练习要求: 将下面这篇排序机械臂题解中从“if (a[f].father != 0)”开始、到“a[x].father) != root; rotate(x))”结束的部分逐字照抄。

文本片段:
--------
【BZOJ3506】【CQOI2014】排序机械臂

【题目链接】

• 点击打开链接

【双倍经验链接】

• 【BZOJ1552】【Cerc2007】robotic sort

【思路要点】

• 将权值当做下标，我们需要实现的是查询一个节点在数组中的排名，以及翻转数组的一个区间。
• 用Splay维护即可，时间复杂度$O(NLogN)$。

【代码】

#include<bits/stdc++.h>

using namespace std;
const int MAXN = 100005;
template <typename T> void chkmax(T &x, T y) {x = max(x, y); }
template <typename T> void chkmin(T &x, T y) {x = min(x, y); } 
template <typename T> void read(T &x) {
  x = 0; int f = 1;
  char c = getchar();
  for (; !isdigit(c); c = getchar()) if (c == '-') f = -f;
  for (; isdigit(c); c = getchar()) x = x * 10 + c - '0';
  x *= f;
}
template <typename T> void write(T x) {
  if (x < 0) x = -x, putchar('-');
  if (x > 9) write(x / 10);
  putchar(x % 10 + '0');
}
template <typename T> void writeln(T x) {
  write(x);
  puts("");
}
struct Splay {
  struct Node {
      int child[2];
      int father;
      int size;
      bool rev;
  } a[MAXN];
  int root, n;
  void update(int root) {
      a[root].size = 1;
      if (a[root].child[0]) a[root].size += a[a[root].child[0]].size;
      if (a[root].child[1]) a[root].size += a[a[root].child[1]].size;
  }
  void build(int &root, int l, int r, int *pos) {
      int mid = (l + r) / 2;
      root = pos[mid];
      if (l < mid) {
          build(a[root].child[0], l, mid - 1, pos);
          a[a[root].child[0]].father = root;
      }
      if (mid < r) {
          build(a[root].child[1], mid + 1, r, pos);
          a[a[root].child[1]].father = root;
      }
      update(root);
  }
  void init(int x, int *a) {
      n = x;
      a[0] = n + 1;
      a[n + 1] = n + 2;
      build(root, 0, n + 1, a);
  }
  void pushdown(int root) {
      if (a[root].rev) {
          a[root].rev = false;
          swap(a[root].child[0], a[root].child[1]);
          if (a[root].child[0]) a[a[root].child[0]].rev ^= true;
          if (a[root].child[1]) a[a[root].child[1]].rev ^= true;
      }
  }
  bool get(int x) {
      return a[a[x].father].child[1] == x;
  }
  void rotate(int x) {
      int f = a[x].father, g = a[f].father;
      pushdown(f), pushdown(x);
      bool tmp = get(x);
      a[f].child[tmp] = a[x].child[tmp ^ 1];
      if (a[f].child[tmp]) a[a[f].child[tmp]].father = f;
      a[x].child[tmp ^ 1] = f;
      a[f].father = x;
      a[x].father = g;
      if (g) a[g].child[a[g].child[1] == f] = x;
      update(f), update(x);
  }
  void splay(int x) {
      pushdown(x);
      for (int f = a[x].father; (f = a[x].father) != 0; rotate(x))
          if (a[f].father != 0) {
              if (get(f) == get(x)) rotate(f);
              else rotate(x);
          }
      root = x;
  }
  void spaly(int x) {
      pushdown(x);
      for (int f = a[x].father; (f = a[x].father) != root; rotate(x))
--------
[数据集中列出的条目]
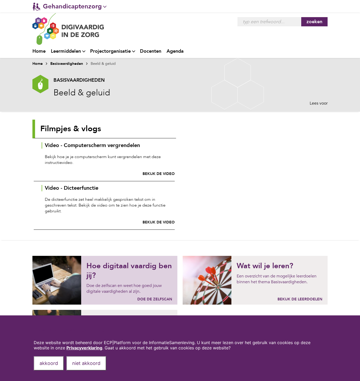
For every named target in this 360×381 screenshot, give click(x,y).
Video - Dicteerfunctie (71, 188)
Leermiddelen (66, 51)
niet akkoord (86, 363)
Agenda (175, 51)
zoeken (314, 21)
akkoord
--------
作答内容:
if (a[f].father != 0) {
              if (get(f) == get(x)) rotate(f);
              else rotate(x);
          }
      root = x;
  }
  void spaly(int x) {
      pushdown(x);
      for (int f = a[x].father; (f = a[x].father) != root; rotate(x))